In «Dalla Russia con amore», lo scrittore Ian Fleming immagina che la spia James Bond debba essere assassinata dall’intelligence sovietica, perché la colpa ricada poi su Londra e divida così il Paese. Andrà diversamente, la fiction ha regole meno feroci della realtà, dove gli effetti di una morte non sono mai controllabili dagli assassini al potere.   

Kim Jong-nam, fratellastro del dittatore nordcoreano Kim Jong-un, è stato ucciso all’aeroporto di Kuala Lumpur, sterminata metropoli malese, prima si diceva con aghi avvelenati, più tardi con un cencio impregnato di sostanze tossiche. Sicario, pare, una giovane donna (forse due secondo altre fonti) cui la polizia adesso dà – con modi non frenetici – la caccia. Kim aspettava l’aereo per Macao, l’ex colonia portoghese che ospita casinò, prostitute e l’antico seminario cattolico di San Giuseppe. Un tempo pareva che proprio Kim dovesse governare dopo il padre Kim Jong Il, ma poi il fratello ha prevalso e Kim aveva riparato tra Pechino e Macao, fonte di informazioni privilegiata per la Cina, la potenza protettrice di Pyongyang. A pochi giorni dal missile nordcoreano, testato mentre il neo presidente Trump provava a rammendare le relazioni con il premier giapponese Abe, la morte di Kim rimette l’area in confusione, e non si annuncia nessun lieto fine alla 007.  

Omicidi brutali
Se con il nucleare il regime minaccia l’America, questo omicidio brutale manda un segnale anche al presidente cinese Xi Jinping, che aveva già visto un suo altro uomo di fiducia, Jang Sung Taek, zio dei Kim, assassinato, stavolta col plotone di esecuzione. I sicari tornano dunque a far politica nell’era digitale, come la setta degli «Assassini», in Persia, ai tempi della Prima Crociata. I nordcoreani zittiscono amici e nemici senza scrupoli, e altri potenti ormai sanno che il sangue può scorrere impunito nel XXI secolo. 

 

Gli «amici» di Putin
La lista degli ex alleati, amici, confidenti del presidente russo Putin stroncati da morti violente e misteriose colma un’intera pagina di Wikipedia. Chi l’ha fatta franca finora, come l’ex industriale Khodorkovsky condannato a lunghi anni di galera, vive un’angosciosa routine: scorta, mai mangiare cibi non controllati, diffidare dagli estranei. Il polonio, con altri veleni testato su cavie umane nel carcere moscovita della Lubjanka già sotto Stalin, finì l’ex agente del Kgb Litvinenko nel 2006: una lista di collaboratori di Putin si stava rivoltando contro i suoi metodi – «un killer» lo hanno definito in diretta tv Usa alla Fox nei primi giorni della presidenza Trump – e uno dopo l’altro sono stati colpiti. Dei dissidenti uccisi, l’elenco è ancora aperto, dalla giornalista Anna Politkovskaja al carismatico ex leader politico Boris Nemtsov, freddato a pochi passi dal Cremlino. Il campione di scacchi Kasparov, avversario di Putin, vive la sua vita tra mille precauzioni. 

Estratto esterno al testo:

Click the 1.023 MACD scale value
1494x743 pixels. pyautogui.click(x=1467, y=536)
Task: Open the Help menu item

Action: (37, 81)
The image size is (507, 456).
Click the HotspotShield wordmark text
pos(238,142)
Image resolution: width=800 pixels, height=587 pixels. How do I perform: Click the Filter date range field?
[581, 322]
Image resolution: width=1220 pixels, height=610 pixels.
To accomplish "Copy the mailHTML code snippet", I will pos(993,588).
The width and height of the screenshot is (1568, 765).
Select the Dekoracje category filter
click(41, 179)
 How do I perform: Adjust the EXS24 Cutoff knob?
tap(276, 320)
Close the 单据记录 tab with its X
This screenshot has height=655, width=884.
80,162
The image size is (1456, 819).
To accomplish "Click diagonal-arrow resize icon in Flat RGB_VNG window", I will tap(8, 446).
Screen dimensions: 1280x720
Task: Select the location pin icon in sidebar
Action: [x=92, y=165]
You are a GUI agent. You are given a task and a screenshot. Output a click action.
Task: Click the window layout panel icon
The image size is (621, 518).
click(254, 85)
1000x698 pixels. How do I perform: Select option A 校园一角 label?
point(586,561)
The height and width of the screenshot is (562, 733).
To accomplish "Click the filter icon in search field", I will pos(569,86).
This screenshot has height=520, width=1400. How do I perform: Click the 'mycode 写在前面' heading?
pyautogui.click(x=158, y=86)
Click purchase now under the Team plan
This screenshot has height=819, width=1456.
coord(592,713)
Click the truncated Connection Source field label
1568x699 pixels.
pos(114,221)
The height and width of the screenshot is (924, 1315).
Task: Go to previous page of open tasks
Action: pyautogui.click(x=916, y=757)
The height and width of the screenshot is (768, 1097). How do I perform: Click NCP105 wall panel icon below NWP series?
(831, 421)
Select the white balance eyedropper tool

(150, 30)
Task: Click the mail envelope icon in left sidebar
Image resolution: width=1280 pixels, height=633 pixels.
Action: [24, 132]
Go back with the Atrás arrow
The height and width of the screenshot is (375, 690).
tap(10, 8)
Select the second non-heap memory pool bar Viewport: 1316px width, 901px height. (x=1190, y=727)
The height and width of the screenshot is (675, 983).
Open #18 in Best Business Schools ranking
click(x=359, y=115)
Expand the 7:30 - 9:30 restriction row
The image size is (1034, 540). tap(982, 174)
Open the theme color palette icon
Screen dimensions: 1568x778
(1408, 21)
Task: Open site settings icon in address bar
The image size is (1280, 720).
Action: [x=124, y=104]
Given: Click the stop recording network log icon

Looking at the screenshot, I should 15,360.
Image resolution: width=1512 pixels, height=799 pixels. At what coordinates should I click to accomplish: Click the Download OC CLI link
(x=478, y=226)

Foto dell’anno 2016 è stata giudicata l’istantanea di Burhan Ozbilici, dell’agenzia Ap, che ha colto il sicario Mevlut Altintas con la pistola ancora calda dopo aver abbattuto l’ambasciatore russo in Turchia, Andrey Karlov al grido di «Allah è Grande!».  

 Come i suoi fratelli assassini russi e nordcoreani, Altintas sapeva bene che la morte di Karlov non avrebbe rivoltato la Storia, al contrario degli agguati a Rabin, Sadat, Gandhi, Moro, M.L. King, Malcolm X, i Kennedy, l’arciduca Ferdinando. Ma sapeva che il panico virale dei new media porta il macabro messaggio lontano e a fondo.  E lo sa anche la donna, chiunque ella sia, che ha avvelenato Kim Jong-nam, habitué dei tavoli da gioco, fermato la prima volta in Giappone solo perché voleva andare a Disneyland con un falso passaporto. La regola dei cartoni animati Disney – eccezione, la mamma di Bambi – è che nessuno muoia mai per sempre. Forse per questo Kim voleva visitare Fantasyland, dopo esser nato nella terra degli Assassini, la cui regola ferrea torna a dominare in un tempo che sperammo, invano, gentile.